**Brief:**
Each line below must be printed exactly as it stands.
===== Working data
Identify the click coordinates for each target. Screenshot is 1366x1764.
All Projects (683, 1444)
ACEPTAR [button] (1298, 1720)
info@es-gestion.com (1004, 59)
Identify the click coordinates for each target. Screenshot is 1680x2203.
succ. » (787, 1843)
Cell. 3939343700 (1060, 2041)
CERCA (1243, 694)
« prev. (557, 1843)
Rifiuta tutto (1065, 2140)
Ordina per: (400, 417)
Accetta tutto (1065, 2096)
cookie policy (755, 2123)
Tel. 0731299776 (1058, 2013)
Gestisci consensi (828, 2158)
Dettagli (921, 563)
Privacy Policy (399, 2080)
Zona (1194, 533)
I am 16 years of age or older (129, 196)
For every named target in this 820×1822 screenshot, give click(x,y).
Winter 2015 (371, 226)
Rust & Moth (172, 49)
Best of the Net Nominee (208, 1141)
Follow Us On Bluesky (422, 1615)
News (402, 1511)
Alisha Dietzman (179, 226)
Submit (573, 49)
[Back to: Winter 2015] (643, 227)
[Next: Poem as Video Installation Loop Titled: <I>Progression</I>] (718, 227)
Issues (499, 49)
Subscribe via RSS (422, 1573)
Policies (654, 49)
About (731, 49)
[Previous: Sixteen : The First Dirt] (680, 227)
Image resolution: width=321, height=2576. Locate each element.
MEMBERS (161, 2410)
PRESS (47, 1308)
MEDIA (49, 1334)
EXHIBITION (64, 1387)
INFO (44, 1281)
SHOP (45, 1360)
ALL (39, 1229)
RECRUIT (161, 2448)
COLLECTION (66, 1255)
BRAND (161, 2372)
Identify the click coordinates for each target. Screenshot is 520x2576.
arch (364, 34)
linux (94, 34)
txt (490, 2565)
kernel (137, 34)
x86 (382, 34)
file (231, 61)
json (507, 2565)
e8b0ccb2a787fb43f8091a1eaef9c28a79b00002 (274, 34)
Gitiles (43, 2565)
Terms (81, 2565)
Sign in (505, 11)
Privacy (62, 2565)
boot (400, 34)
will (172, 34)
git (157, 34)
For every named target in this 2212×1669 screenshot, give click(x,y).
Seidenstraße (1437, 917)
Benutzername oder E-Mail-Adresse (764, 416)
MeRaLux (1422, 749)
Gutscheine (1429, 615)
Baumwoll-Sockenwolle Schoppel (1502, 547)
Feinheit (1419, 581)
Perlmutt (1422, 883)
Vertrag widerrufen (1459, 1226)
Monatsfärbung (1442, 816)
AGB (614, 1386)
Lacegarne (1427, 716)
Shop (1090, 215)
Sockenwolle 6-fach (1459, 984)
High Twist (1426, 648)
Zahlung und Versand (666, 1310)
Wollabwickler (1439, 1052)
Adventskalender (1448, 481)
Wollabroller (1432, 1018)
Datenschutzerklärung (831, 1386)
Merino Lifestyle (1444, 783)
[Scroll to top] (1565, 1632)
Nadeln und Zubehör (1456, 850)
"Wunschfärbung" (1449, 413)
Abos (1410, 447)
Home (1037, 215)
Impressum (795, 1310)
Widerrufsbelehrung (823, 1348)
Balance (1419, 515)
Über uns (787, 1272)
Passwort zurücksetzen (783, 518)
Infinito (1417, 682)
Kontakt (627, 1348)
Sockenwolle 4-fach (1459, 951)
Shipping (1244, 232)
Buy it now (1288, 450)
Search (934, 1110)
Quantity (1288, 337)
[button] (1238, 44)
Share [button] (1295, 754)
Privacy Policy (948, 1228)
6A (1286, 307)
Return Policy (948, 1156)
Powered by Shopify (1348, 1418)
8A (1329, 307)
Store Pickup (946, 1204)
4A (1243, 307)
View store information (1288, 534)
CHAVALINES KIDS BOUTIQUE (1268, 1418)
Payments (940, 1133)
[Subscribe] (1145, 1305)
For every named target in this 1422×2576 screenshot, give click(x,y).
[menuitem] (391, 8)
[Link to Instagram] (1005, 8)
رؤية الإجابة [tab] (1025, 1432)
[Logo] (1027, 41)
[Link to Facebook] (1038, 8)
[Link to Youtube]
==========
**Result for this task:**
Identify the click coordinates for each target. Screenshot is 1366x1764.
All Projects (683, 1444)
ACEPTAR [button] (1298, 1720)
info@es-gestion.com (1004, 59)
Identify the click coordinates for each target. Screenshot is 1680x2203.
succ. » (787, 1843)
Cell. 3939343700 (1060, 2041)
CERCA (1243, 694)
« prev. (557, 1843)
Rifiuta tutto (1065, 2140)
Ordina per: (400, 417)
Accetta tutto (1065, 2096)
cookie policy (755, 2123)
Tel. 0731299776 (1058, 2013)
Gestisci consensi (828, 2158)
Dettagli (921, 563)
Privacy Policy (399, 2080)
Zona (1194, 533)
I am 16 years of age or older (129, 196)
For every named target in this 820×1822 screenshot, give click(x,y).
Winter 2015 (371, 226)
Rust & Moth (172, 49)
Best of the Net Nominee (208, 1141)
Follow Us On Bluesky (422, 1615)
News (402, 1511)
Alisha Dietzman (179, 226)
Submit (573, 49)
[Back to: Winter 2015] (643, 227)
[Next: Poem as Video Installation Loop Titled: <I>Progression</I>] (718, 227)
Issues (499, 49)
Subscribe via RSS (422, 1573)
Policies (654, 49)
About (731, 49)
[Previous: Sixteen : The First Dirt] (680, 227)
Image resolution: width=321, height=2576. Locate each element.
MEMBERS (161, 2410)
PRESS (47, 1308)
MEDIA (49, 1334)
EXHIBITION (64, 1387)
INFO (44, 1281)
SHOP (45, 1360)
ALL (39, 1229)
RECRUIT (161, 2448)
COLLECTION (66, 1255)
BRAND (161, 2372)
Identify the click coordinates for each target. Screenshot is 520x2576.
arch (364, 34)
linux (94, 34)
txt (490, 2565)
kernel (137, 34)
x86 (382, 34)
file (231, 61)
json (507, 2565)
e8b0ccb2a787fb43f8091a1eaef9c28a79b00002 (274, 34)
Gitiles (43, 2565)
Terms (81, 2565)
Sign in (505, 11)
Privacy (62, 2565)
boot (400, 34)
will (172, 34)
git (157, 34)
For every named target in this 2212×1669 screenshot, give click(x,y).
Seidenstraße (1437, 917)
Benutzername oder E-Mail-Adresse (764, 416)
MeRaLux (1422, 749)
Gutscheine (1429, 615)
Baumwoll-Sockenwolle Schoppel (1502, 547)
Feinheit (1419, 581)
Perlmutt (1422, 883)
Vertrag widerrufen (1459, 1226)
Monatsfärbung (1442, 816)
AGB (614, 1386)
Lacegarne (1427, 716)
Shop (1090, 215)
Sockenwolle 6-fach (1459, 984)
High Twist (1426, 648)
Zahlung und Versand (666, 1310)
Wollabwickler (1439, 1052)
Adventskalender (1448, 481)
Wollabroller (1432, 1018)
Datenschutzerklärung (831, 1386)
Merino Lifestyle (1444, 783)
[Scroll to top] (1565, 1632)
Nadeln und Zubehör (1456, 850)
"Wunschfärbung" (1449, 413)
Abos (1410, 447)
Home (1037, 215)
Impressum (795, 1310)
Widerrufsbelehrung (823, 1348)
Balance (1419, 515)
Über uns (787, 1272)
Passwort zurücksetzen (783, 518)
Infinito (1417, 682)
Kontakt (627, 1348)
Sockenwolle 4-fach (1459, 951)
Shipping (1244, 232)
Buy it now (1288, 450)
Search (934, 1110)
Quantity (1288, 337)
[button] (1238, 44)
Share [button] (1295, 754)
Privacy Policy (948, 1228)
6A (1286, 307)
Return Policy (948, 1156)
Powered by Shopify (1348, 1418)
8A (1329, 307)
Store Pickup (946, 1204)
4A (1243, 307)
View store information (1288, 534)
CHAVALINES KIDS BOUTIQUE (1268, 1418)
Payments (940, 1133)
[Subscribe] (1145, 1305)
For every named target in this 1422×2576 screenshot, give click(x,y).
[menuitem] (391, 8)
[Link to Instagram] (1005, 8)
رؤية الإجابة [tab] (1025, 1432)
[Logo] (1027, 41)
[Link to Facebook] (1038, 8)
[Link to Youtube]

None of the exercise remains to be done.